Meses e anos se passaram. Em dias de faxina, eu via a Zezé passar enceradeira na varanda, antes de trancá-la. Em dias de festa, eu via vovó Conceição pegar louça no armário, antes de trancá-lo.

Até que um dia, a porta se abriu. Entrei.

Não quis quebrar louças, não quis estragar a madeira — seria de jacarandá? — e muito menos queria ter o que não era, verdadeiramente, meu.

Eu queria apenas descobrir o que havia no armário.

No dia que entrei no armário, a porta da varanda se abriu, mas eu estava no escuro e respirava o aroma de um passado esculpido na madeira mais escura e rígida, ainda que aromática, e servido em louças do início do século XIX.

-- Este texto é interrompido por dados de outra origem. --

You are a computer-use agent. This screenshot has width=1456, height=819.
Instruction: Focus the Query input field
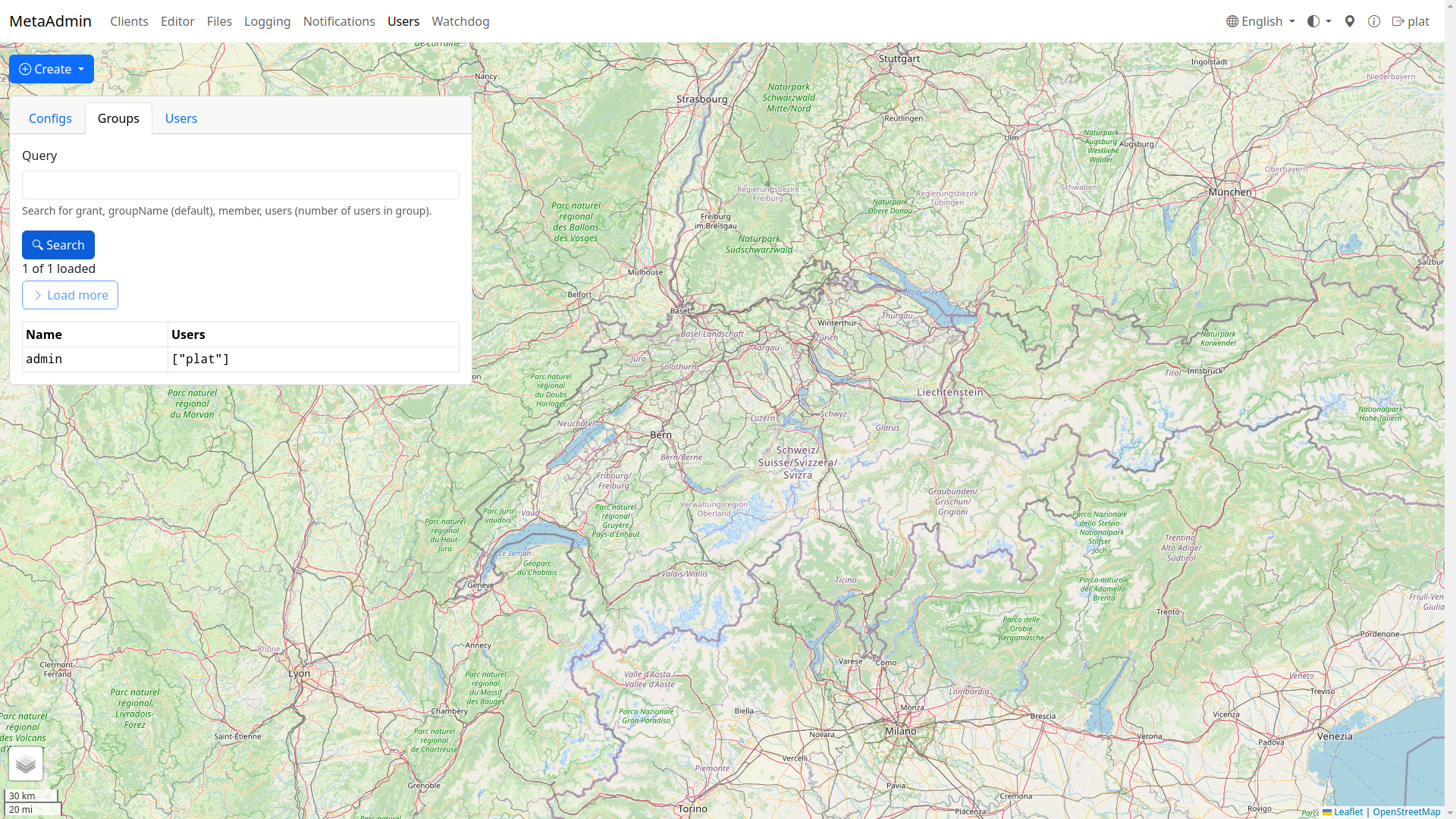click(240, 185)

Agora, eu precisava sair do armário.

Mas nas casas, há portas que permanecem sempre trancadas e é necessário estar preparado para abri-las.

Mais meses e anos se passaram e eu não via mais nem Zezé, nem vovó. Enceradeiras passaram a ser meme de Facebook — se você se lembra disso… — e nunca mais vi uma chave presa no sutiã com alfinete de fraldas. Aliás, nunca mais vi alfinete de fraldas.

Mas o sorriso da vovó estava impresso em mim, como se todos os dias ela abrisse a porta do armário, olhasse para mim e dissesse “isso aqui não é lugar de criança” antes de piscar, como quem na realidade diz “você pode, confie”.

Então, finalmente consegui abrir a porta do armário. O barulho incomodou um pouco quem estava por perto — um ranger que todos reconhecem poder acontecer, mas ao mesmos tempo esperam jamais escutar, sobretudo, quando a porta está em sua casa. Mas, assim como é melhor arrancar o Band-Aid de uma só vez, ao abrir uma porta é melhor fazê-lo sem pestanejar, com a confiança de quem está fazendo certo, e por isso empurrei aquele pedaço de madeira que me mantinha distante de um segredo que depois descobri não ser tão segredo assim, e caminhei para a varanda.

O piso já não era tão encerado como antes.

Coloquei sobre o para-peito um pé de cada vez. Abri os braços. Em um largo abraço. E voei.

Desde então, nunca mais parei.

Como disse o olhar e o sorriso da vovó, eu posso, então eu confio. E jamais haverá porta
— seja lá qual for a madeira mais escura, mais clara, mais aromática, mais fedida — capaz de me trancar dentro ou fora de qualquer lugar.